Stardust

Late one night, five friends and I walked out of Trimble Hall with a light-up Frisbee. We formed a circle on Todd Field under the clear sky, while the dew on the grass kissed our ankles. I turned on the lights of the Frisbee and threw it. While we tossed the disc between us, a plane flew overhead with a rumble that caused the trees to shiver.

If on that clear night a passenger in a window-seat looked down, then she might have seen a speck of light flying across the grass. She might have followed this light as it zigzagged between six points in an indistinct circle. And she might have woken the man sleeping next to her to point out the roving speck of light; but by then, the plane would have passed and the light would have been lost.

After about an hour, we sit and watch the stars. We search for constellations, make up our own. The sky is full of stars.

This year has been filled with memories, moments to keep, each one a star in the night. I have stood on a hill watching fireworks shoot into the air. I have thrown a Frisbee around with friends more times than I can count. I have been to the Sound on multiple occasions, and have each time taken with me something special. I have said goodbye to a friend who decided that he would be better off at home, and watched him succeed there. Most of all, I have taken the time to wonder at the night, the light, the planes and the cherry blossoms, the blue beyond the hills, and the stars.

 

After dinner on weekends, my friends sit around and talk, drinking tea and eating cookies. Sometimes, we’ll play a game of cards, or Clue, or Hangman. And we’ll think that two years have gone by fast—almost as fast as twenty years have gone by. We’ll remember the time we wandered, lost, around Tacoma in the rain. Or any one of the many nights that we sat around a table, laughing, talking. We’ll remember that night four semesters ago, when we sat in a study room in the library, staring at laptop screens or words on a page, unaware of who, to each other, we would become.

 

I examine my empty room and wonder how all of my things fit into three cardboard boxes. I’ll store them later on and dust my hands of them. The future looks bright. I trust in it.

Out of the corner of my eye, I see something that I’ve forgotten to pack. A light-up Frisbee, resting against the wall. Perhaps, I’ll see if my friends want to play outside for a bit. I don’t yet want to come to terms with the fact that I am halfway done with college.

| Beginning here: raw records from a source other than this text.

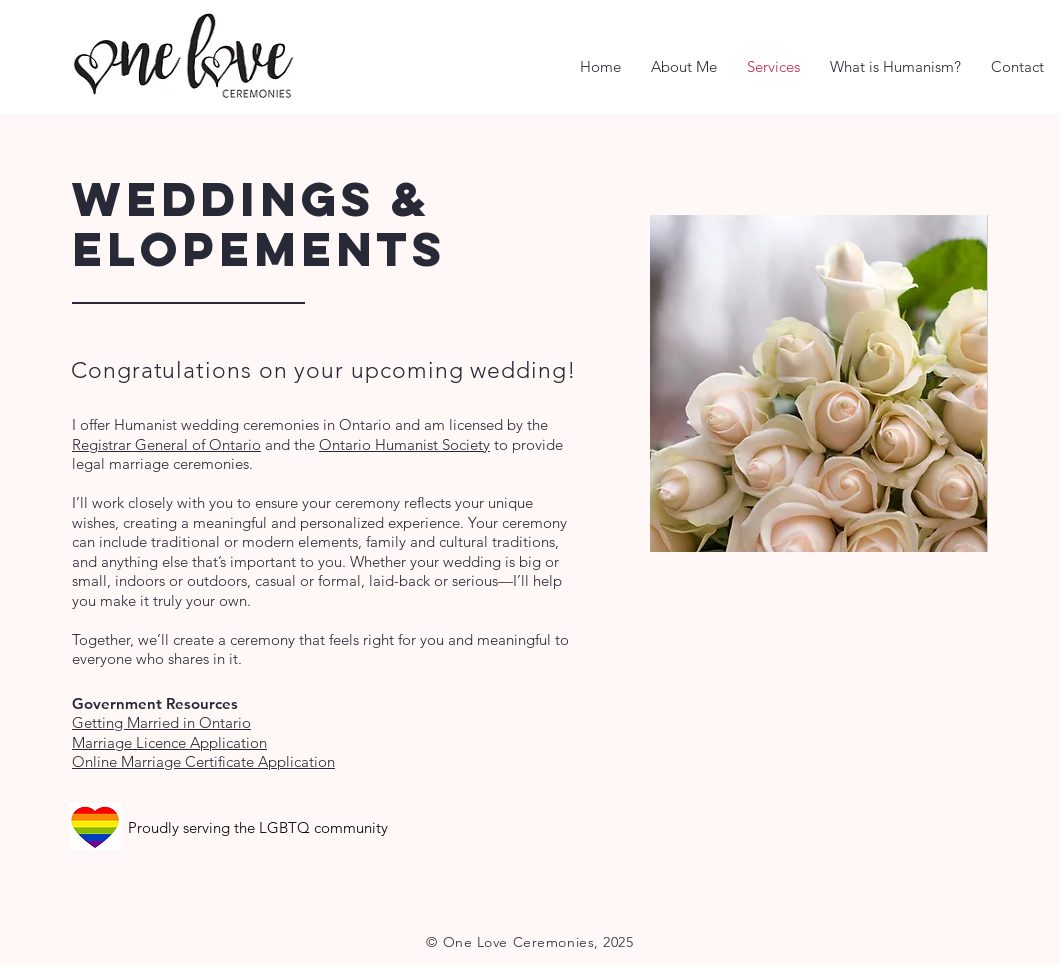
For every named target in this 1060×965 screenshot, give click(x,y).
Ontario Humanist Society (404, 444)
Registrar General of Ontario (166, 444)
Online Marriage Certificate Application (203, 761)
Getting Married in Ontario (161, 722)
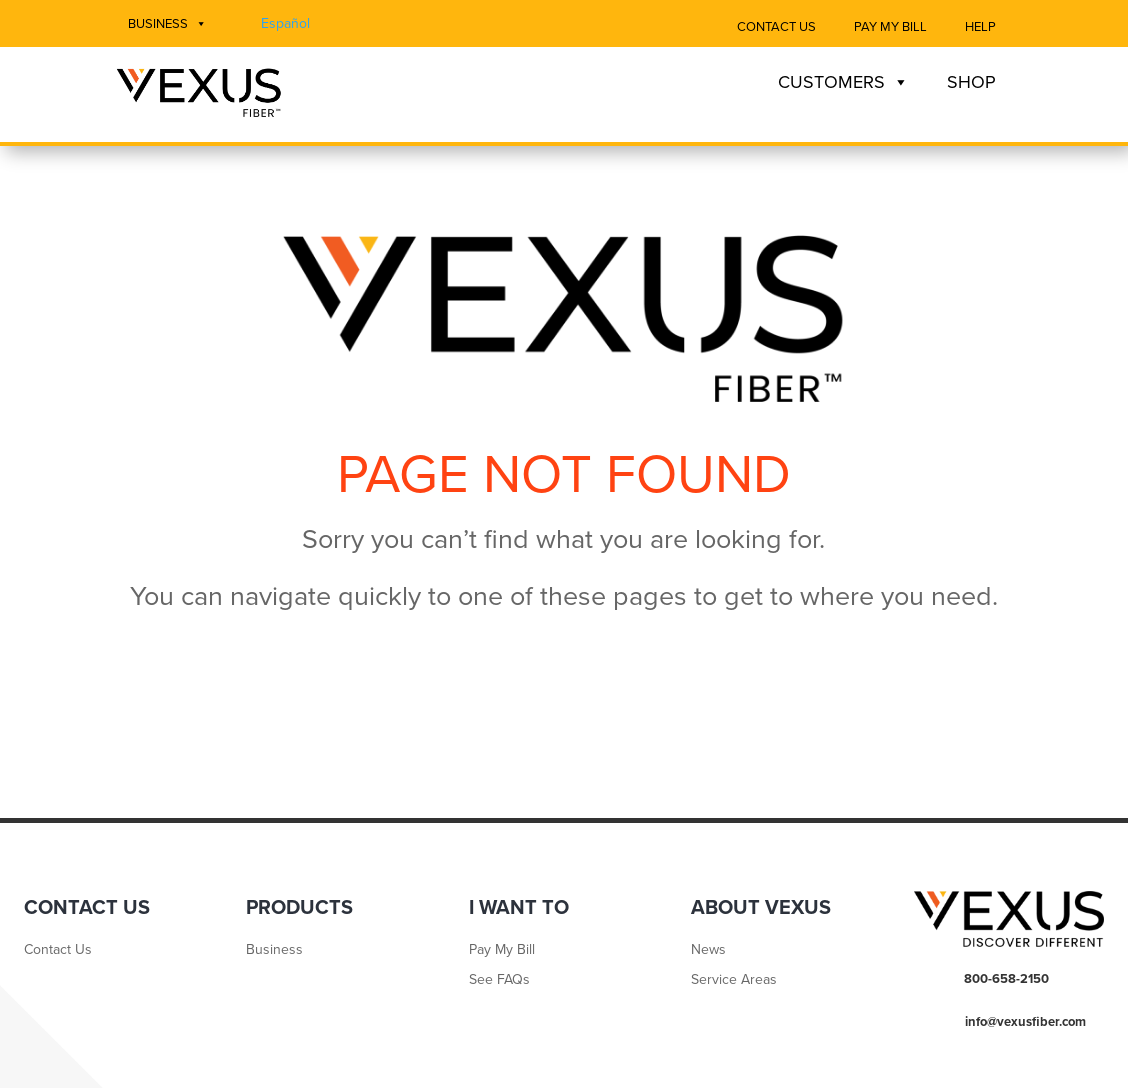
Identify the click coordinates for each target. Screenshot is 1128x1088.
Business (167, 24)
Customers (843, 82)
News (708, 950)
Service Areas (734, 980)
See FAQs (499, 980)
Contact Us (776, 27)
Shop (971, 82)
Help (980, 27)
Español (285, 23)
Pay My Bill (890, 27)
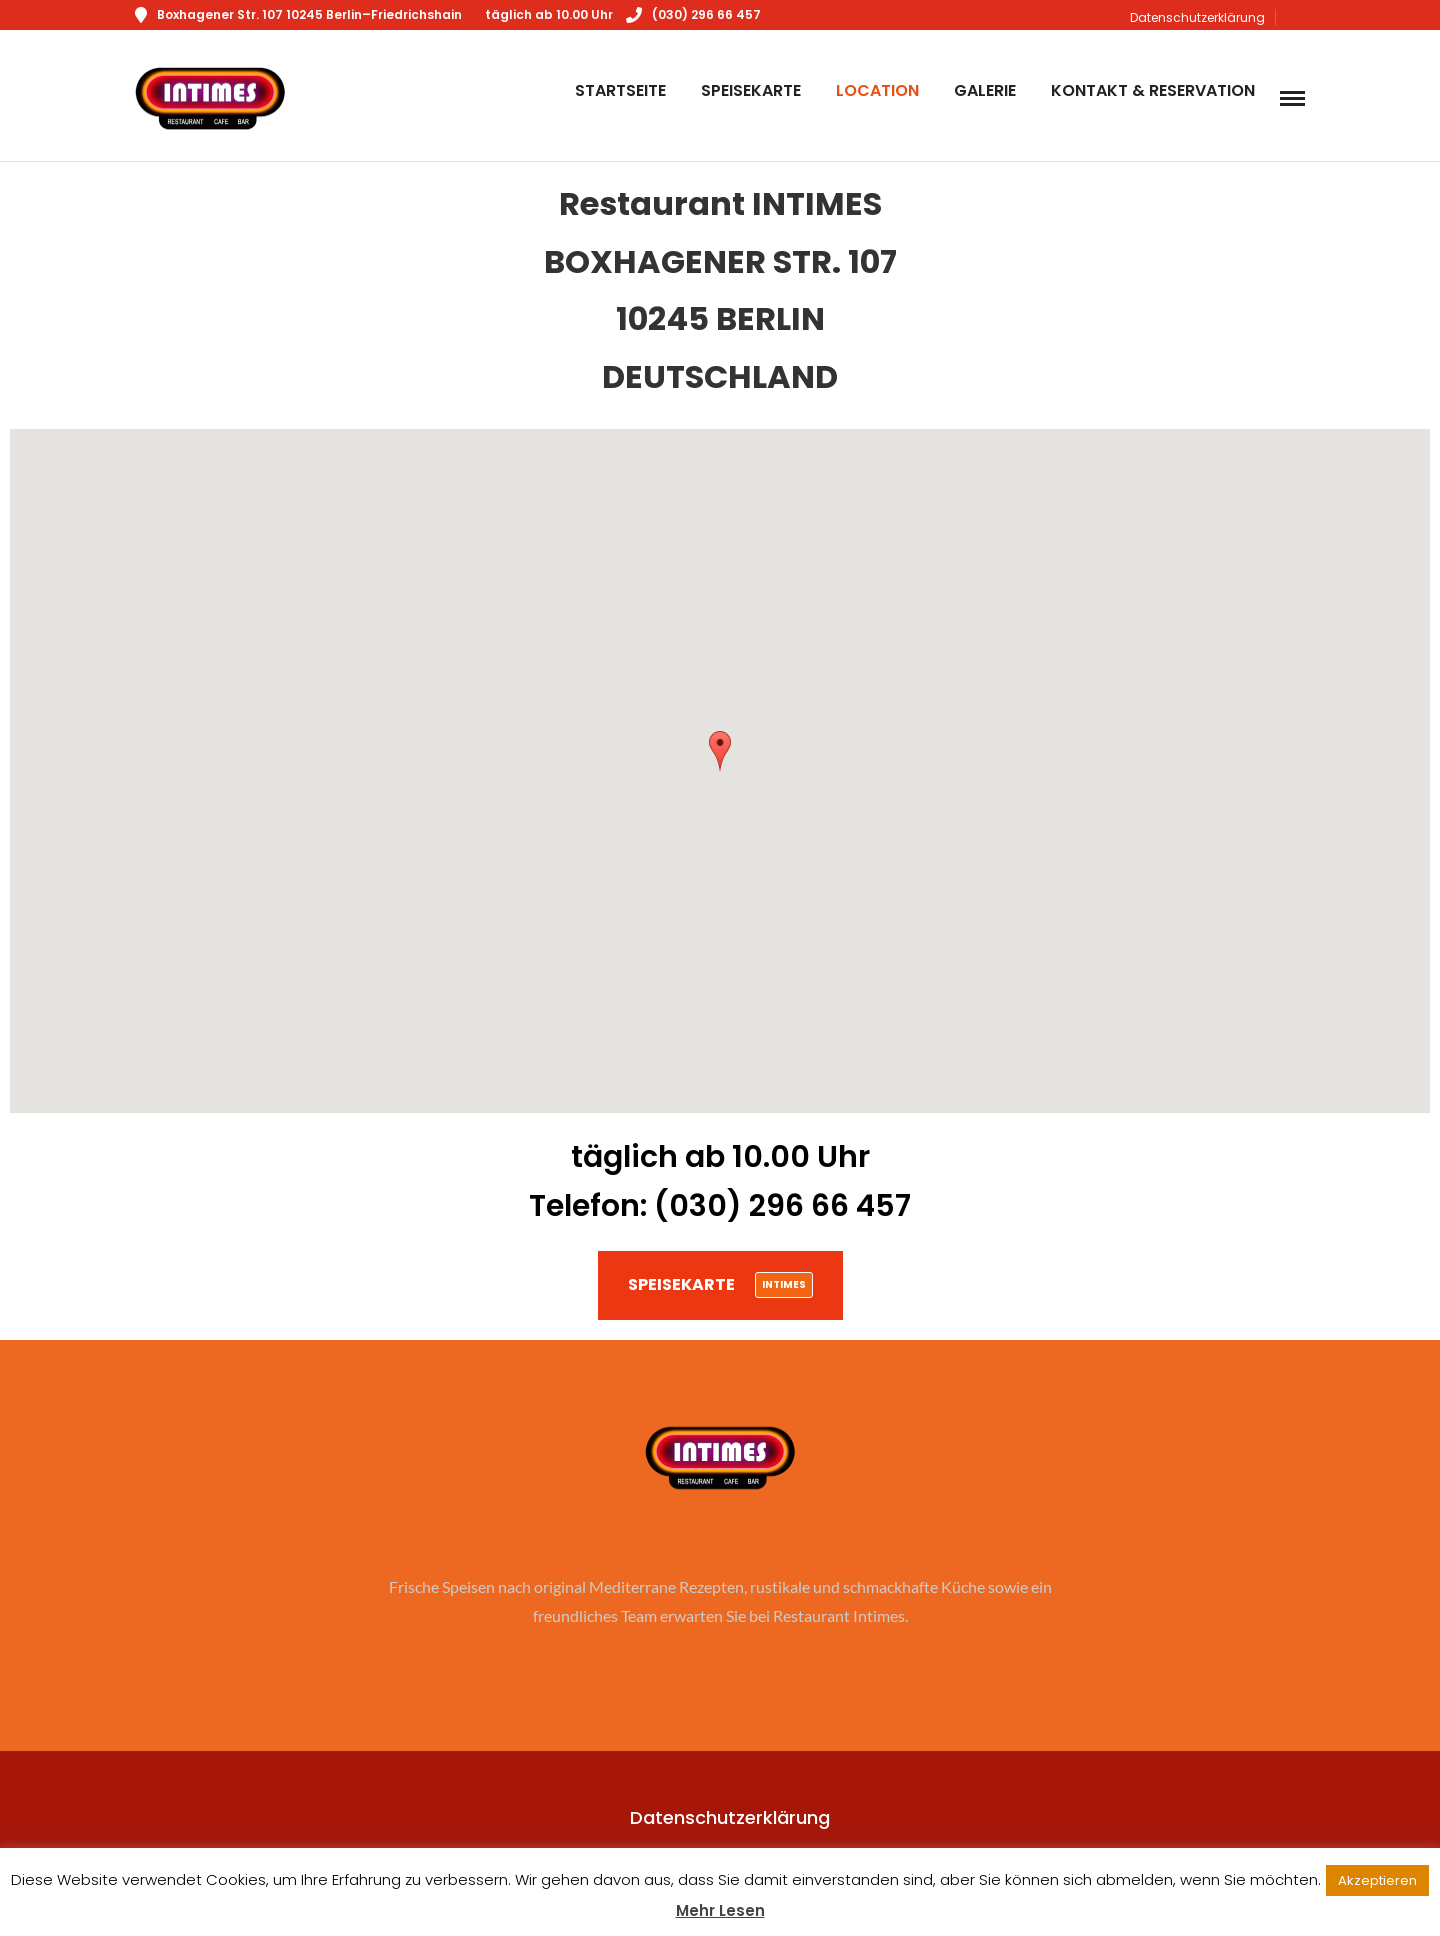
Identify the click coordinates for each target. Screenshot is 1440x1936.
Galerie (985, 90)
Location (877, 90)
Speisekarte (751, 90)
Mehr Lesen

Soon, I will board a plane headed for Honolulu. It will be dark when the plane takes off; when it passes over the university, I might see a small, almost imperceptible speck of light flying over the grass, like the beam of a flashlight searching the skies, or a firefly circling the sides of a glass jar in the night.

And I will think, It is well.

*

On my desk sits a trinket box that I once received as a gift. Printed across the box in white letters are the words, “Good friends are like stars you don’t always see them but you know they are always there.” A friend once pointed out that the sentence suffers from a lack of punctuation. This made me think, Good friends are like punctuation[;] you don’t always see them but you know they are always there.

I have been blessed with good friends and a good family, who have always been there. I would like to recognize them, as such. I would like to thank my professors, who have worked with me on every essay and prepared me for every exam, and who have nothing but encouragement and kind words for me at the end of each day. I would like to thank my bosses and co-workers for making work fun, and thus, for paying me to have fun. I would like to thank everyone who has read my blog; I know there are not a lot of you, but there are more of you than I could have wished for. Finally, I would like to congratulate my sister, who will be joining me at the University of Puget Sound in the fall.